Engineers to Showcase Sustainable Innovations

Guelph - The University of Guelph will showcase its engineering programs and expertise when it hosts the 30th annual Ontario Engineering Competition Feb. 6 to 8.

"We're getting engineering at Guelph out to Ontario and the rest of the world," said Dan Roth, a fourth-year student in the engineering systems and computing program and an event organizer.

Teams from 15 universities will compete in six categories under the theme of "sustainable innovation." Almost 250 university students are expected to take part, including 14 from Guelph's School of Engineering.

Design project teams will receive a problem to solve, build a prototype and present their solutions. Other categories will include consulting, communications, debates and innovative design.

For the first time this year, a high school design day will also take place on campus during the university competition. High school students will design a sustainable product and observe the university competition and design projects.

Thomas Homer-Dixon, a popular speaker and author of The Upside of Down: Catastrophe, Creativity and the Reward of Civilization and The Ingenuity Gap will speak during a Feb. 7 dinner.
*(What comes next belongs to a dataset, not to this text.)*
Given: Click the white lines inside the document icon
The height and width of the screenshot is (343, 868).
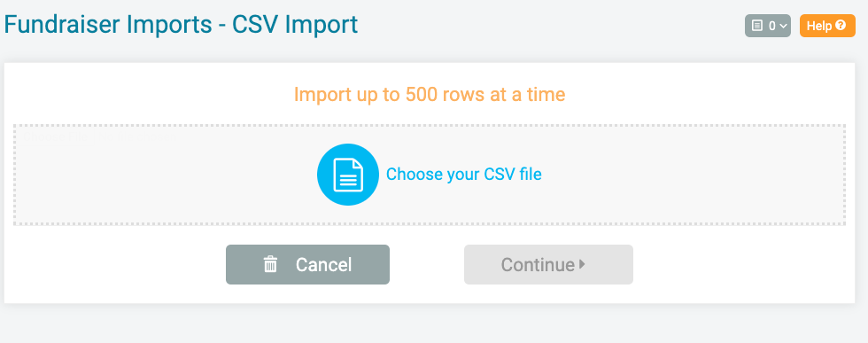Looking at the screenshot, I should click(348, 180).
Homer-Dixon holds the Centre for International Governance Innovation Chair of Global Systems at the Balsillie School of International Affairs and is a professor at the University of Waterloo.

Student organizers hope the three-day event attracts other university students as well as the general public and high school students to observe the events.
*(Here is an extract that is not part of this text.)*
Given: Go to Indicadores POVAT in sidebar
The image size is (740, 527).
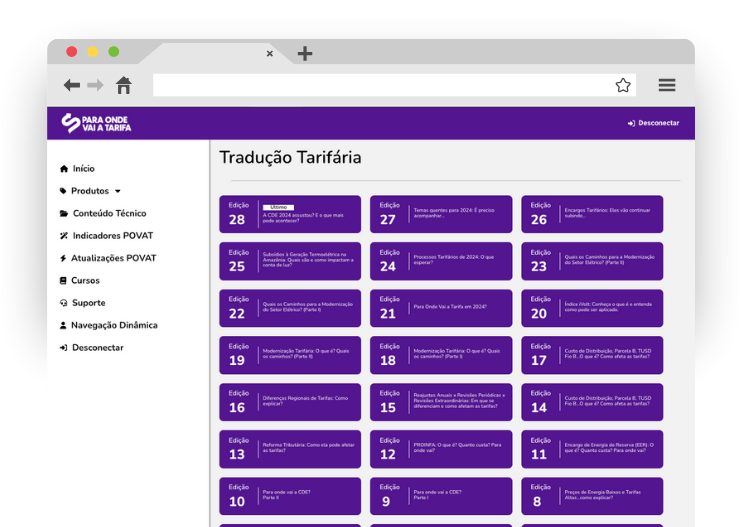Looking at the screenshot, I should click(x=112, y=236).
Pointing to Guelph's mix of engineering programs — notably environmental, biological , water resources, and engineering systems and computing — Roth said this year's theme is a way of "making other schools aware of the increasing importance of designing sustainably."

This year's projects might include water, solid and hazardous waste management and energy, he said. "It's an opportunity to take what you've learned in the classroom and apply it to real problems."

Cash prizes will be awarded for the top three entries. There will also be awards for social awareness and technical excellence. Winning teams in each category may compete in the Canadian Engineering Competition to be held in March in New Brunswick. Last year, a Guelph Junior Design team won a social awareness award at the national contest for a bridge designed from sustainable materials.

The competition will be held in the MacKinnon Building and Thornbrough Building. There will be about 40 judges, including six U of G professors. There will also be a career fair involving the competition's sponsors, including various private companies, universities and engineering associations.